-------- Given data --------

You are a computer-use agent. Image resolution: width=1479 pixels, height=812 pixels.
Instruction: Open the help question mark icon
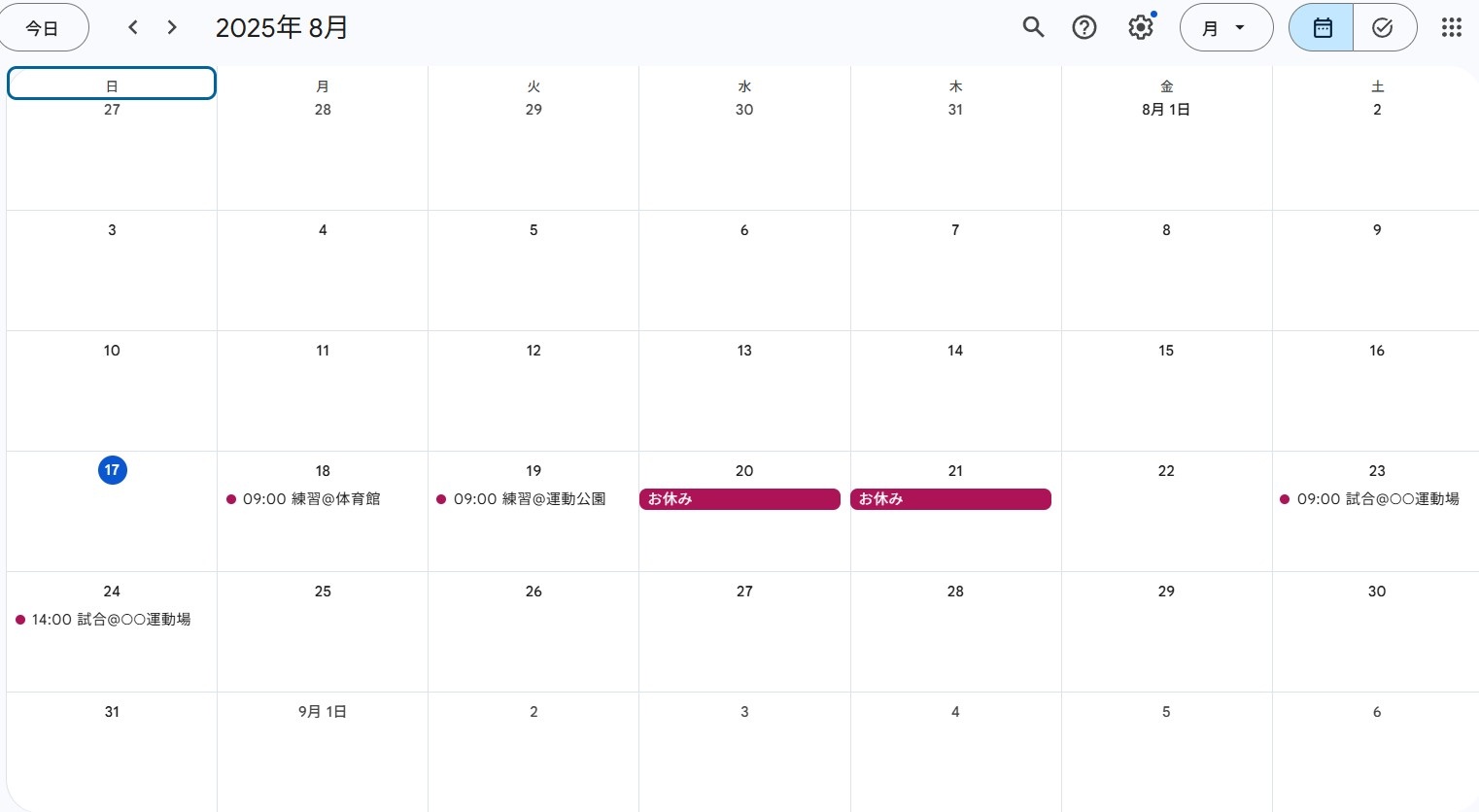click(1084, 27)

--------
-------- Given data --------

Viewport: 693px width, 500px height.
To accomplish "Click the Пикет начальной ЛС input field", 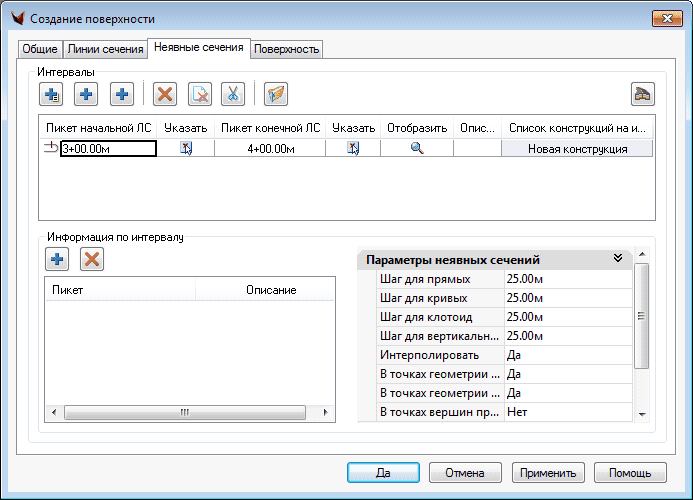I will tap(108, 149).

--------

**Your task:** Rewrite the listing from the line with "You are a computer-use" to the line with "click(1084, 27)" as a JSON list of strings, one string per line, omitting blank lines. Leave out the pictures.

**Response:**
[
  "You are a computer-use agent. Image resolution: width=1479 pixels, height=812 pixels.",
  "Instruction: Open the help question mark icon",
  "click(1084, 27)"
]